With just a week left in the appeal process for 20 medics who were arrested, allegedly tortured, and sentenced to lengthy prison sentences during the political uprising in Bahrain, an international group of scientists, engineers, and doctors is speaking up on their behalf. The International Human Rights Network of Academies and Scholarly Societies  today issued a public statement  and a letter  calling on Bahrain's king to clear the medics of all charges and let them get back to work.
The medics were arrested in April of last year. By then, the political uprising in Bahrain had reached a fever pitch, with mass arrests and protesters being shot in the street. The Salmaniya Medical Complex in the capital city of Manama became a hotspot, with soldiers storming the building to arrest patients and doctors alike.

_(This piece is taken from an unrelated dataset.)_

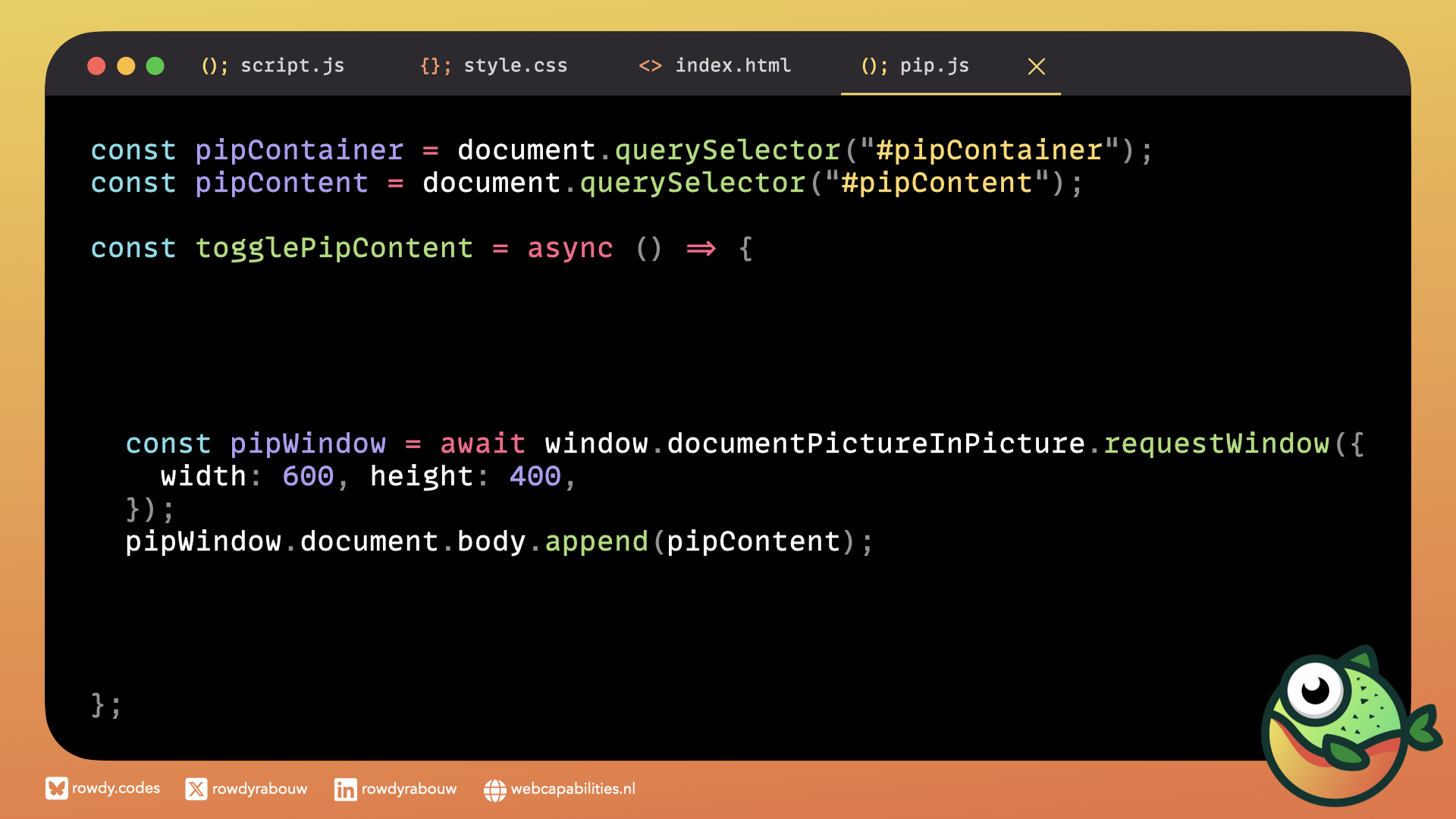Click the LinkedIn icon

[345, 789]
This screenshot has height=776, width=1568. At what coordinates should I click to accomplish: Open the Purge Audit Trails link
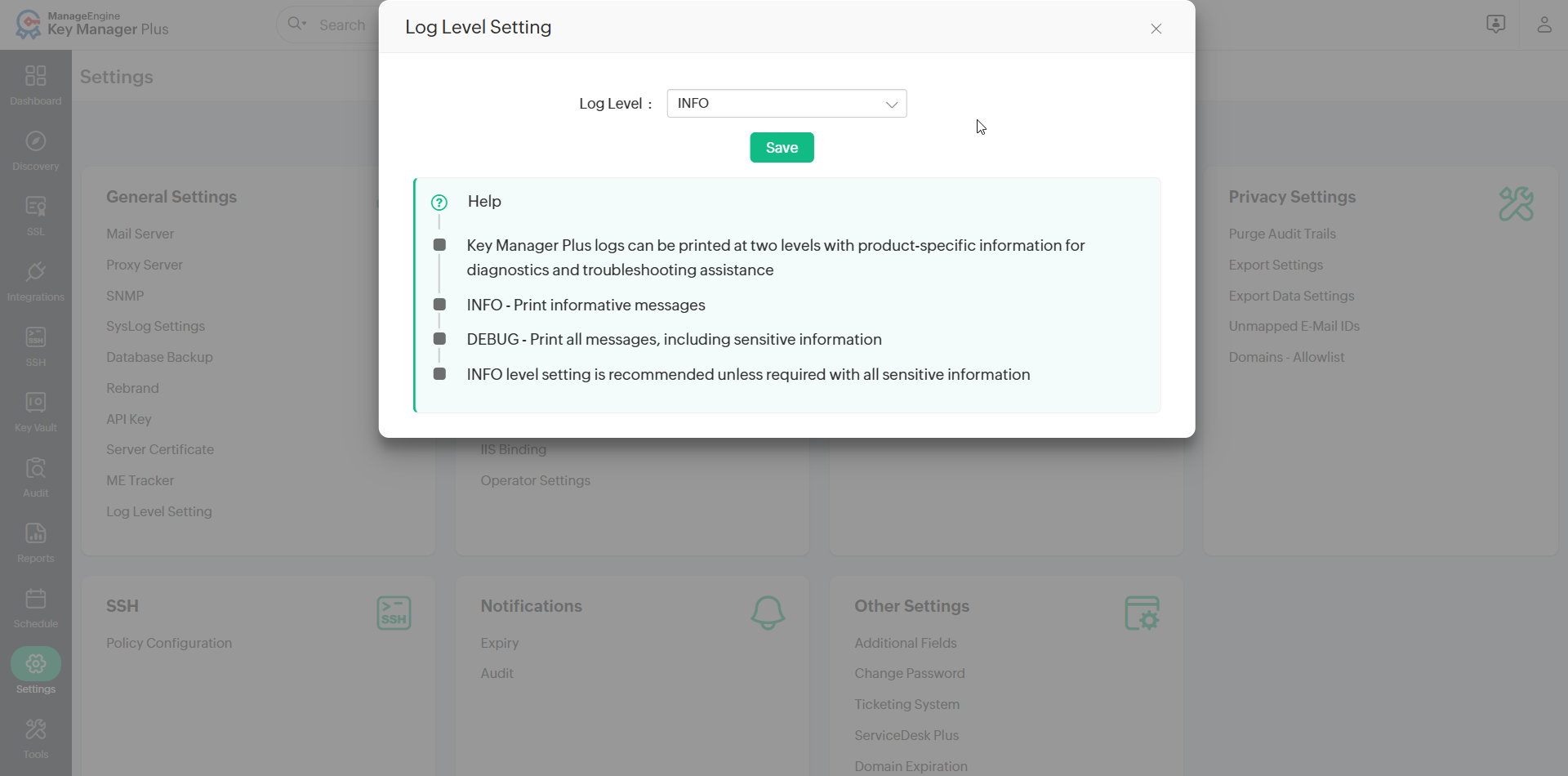tap(1282, 234)
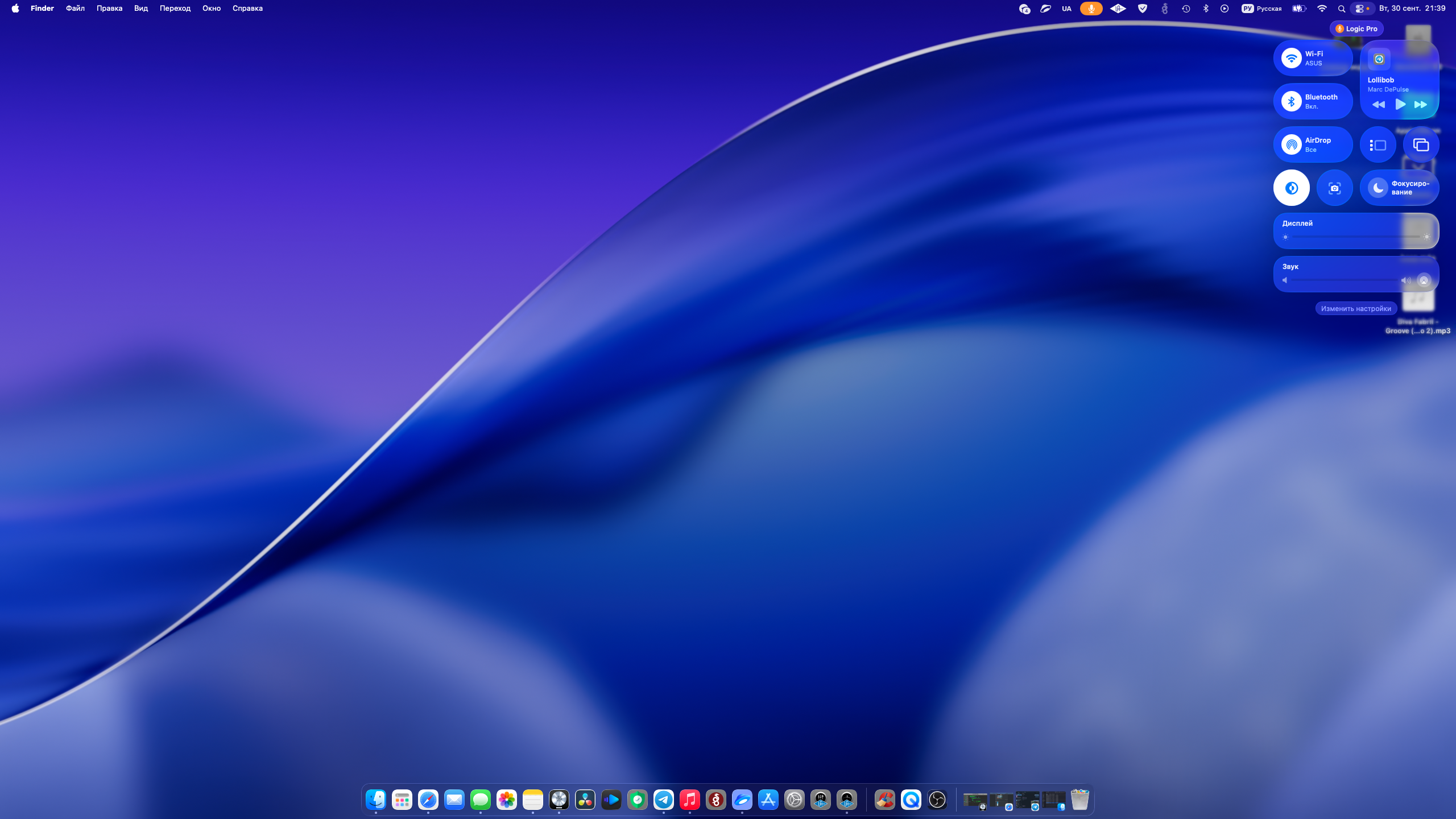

Exactly what role the accused played during that turmoil is in dispute. According to their supporters, the medics were carrying out their duty to treat the injured. According to the government, they were acting as revolutionary leaders. Government officials claim the medics confessed to crimes, but the medics have said the confessions were extracted under the duress of torture. Supporters of the medics say the torture allegation is supported by medical examinations carried out on eight of the health care workers.
"As a doctor myself, who has worked in the Middle East, the issue is particularly poignant and distressing," says Abdallah Daar, a surgeon and professor of public health at the University of Toronto in Canada, and one of the letter's signers. He says that the decision to appeal directly to Bahrain's king, Hamad bin Isa Al Khalifa, crystallized in April when a Bahraini doctor spoke at a meeting of the Human Rights Network in Taiwan. "It heightened our awareness of the desperate situation."
A final verdict is expected to be issued by Bahrain's High Criminal Court of Appeal on 14 June.